FRIDAY REVIEW

In a zone of excellence

aesthetic in approach S. Sowmya

aesthetic in approach S. Sowmya  

SVK

Sowmya’s display of erudition was profound.



Sowmya’s kutcheri for Carnatica in association with Sri Parthasarathy Swamy Sabha, exemplified to the hilt the guru-sishya learning process, acquired by her constant nearness, watching her guru.

She was greatly helped by her natural crystal stream of pure akara, both deep and delicate.

Characteristically this vocal gift enabled her to sweep clean the tarasthayi durita kaala sancharas with élan.

Which one in this respect could be identified as top class — Bhairavi or Kalyani? Both hit the sparkling zone of excellence, were full of exquisiteness and dedicated to the sacredness of Carnatic music’s claim.

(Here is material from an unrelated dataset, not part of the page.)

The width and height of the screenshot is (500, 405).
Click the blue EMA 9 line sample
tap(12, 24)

Of course, perception of beauty in music is a controversial concept coloured by the rasikas’ preferred taste, but controlled exposition, as that of Sowmya on that day, touched creative peaks which drew appreciation even from stoic listeners.

Dazzling sancharas

Sowmya’s Bhairavi alapana (‘Upacharamu Chesevaru’) was a study in composed musicality. What the ears received was a clutch of dazzling sancharas intensively detailed, and a delightful mix of direction and accuracy.

It was an inspired alapana that was carried beyond pedestrian limits. The rendering of the kirtanas encompassed all aspects of its structure and simplicity.

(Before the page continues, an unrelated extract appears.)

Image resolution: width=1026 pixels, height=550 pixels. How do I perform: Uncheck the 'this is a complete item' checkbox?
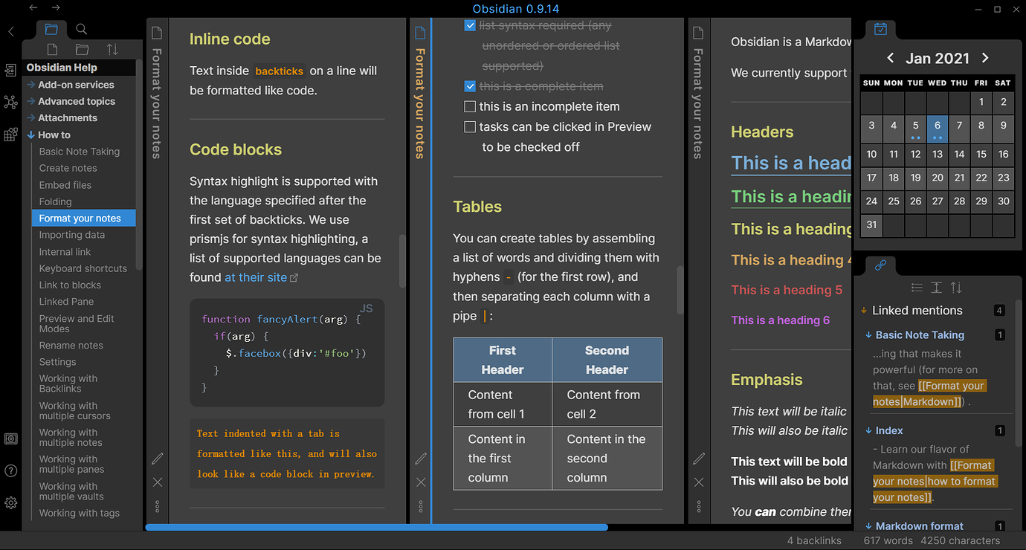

The Kalyani (‘Nidhi Chala Sukama’) was pleasantly designed and excellently delivered to be enjoyed as a champagne treat. The precision and variations of sancharas in the tara stayi were dynamic. The picturisation of the raga spoke of her instinctive and aesthetic basis of her technique. Voice control and nuances enhanced its impact.

In elevating the concert, the accompanying violinist R.K. Sriramkumar and mridangam player Neyveli Narayanan looked like partners in excellence.

Without being overly erudite Sriramkumar’s style was rich in refinement and fluency and brought brightness to every phrase.

Narayanan had the vision to provide the kind of percussive support befitting a concert of a high order.